- Born: Roy Alton Young March 1, 1921 McAlister, New Mexico
- Died: April 19, 2013 (aged 92)
- Education: New Mexico State University, Iowa State University
- Occupations: scholar, academic administrator
- Years active: 1948–1986
- Employer(s): Oregon State University, University of Nebraska–Lincoln, Cornell University

= Roy Young (educator) =

American male scholar and university administrator

Roy Alton Young (March 1, 1921 – April 19, 2013) was an American scholar and academic administrator who served as chancellor of the University of Nebraska–Lincoln from 1976 to 1980 and as acting president of Oregon State University from 1969 to 1970.

==Biography==
===Education===
Young was born on March 1, 1921, in McAlister, New Mexico. He attended the New Mexico State University and received a bachelor's degree in Biology in 1936 and an M.S. degree in 1942 and a doctorate in 1948, both in Plant Pathology from Iowa State University.

===Career===
From 1942 to 1946, he was a lieutenant in the U.S. Navy, serving as a deck officer, navigator, antisubmarine warfare officer, and executive officer in the Atlantic and Pacific areas of operation.
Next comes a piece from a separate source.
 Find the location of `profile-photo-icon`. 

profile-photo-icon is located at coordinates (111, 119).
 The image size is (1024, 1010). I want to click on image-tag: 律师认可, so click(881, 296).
From 1946 to 1954, he served in the United States Navy Reserve and was promoted to the rank of lieutenant commander.

He was a faculty member and administrator at Oregon State University from 1948 to 1976. He served as a faculty member and chancellor of the University of Nebraska–Lincoln from 1976 to 1980. He was president and managing director of the prestigious Boyce Thompson Institute for Plant Research of Cornell University from 1980 to 1986.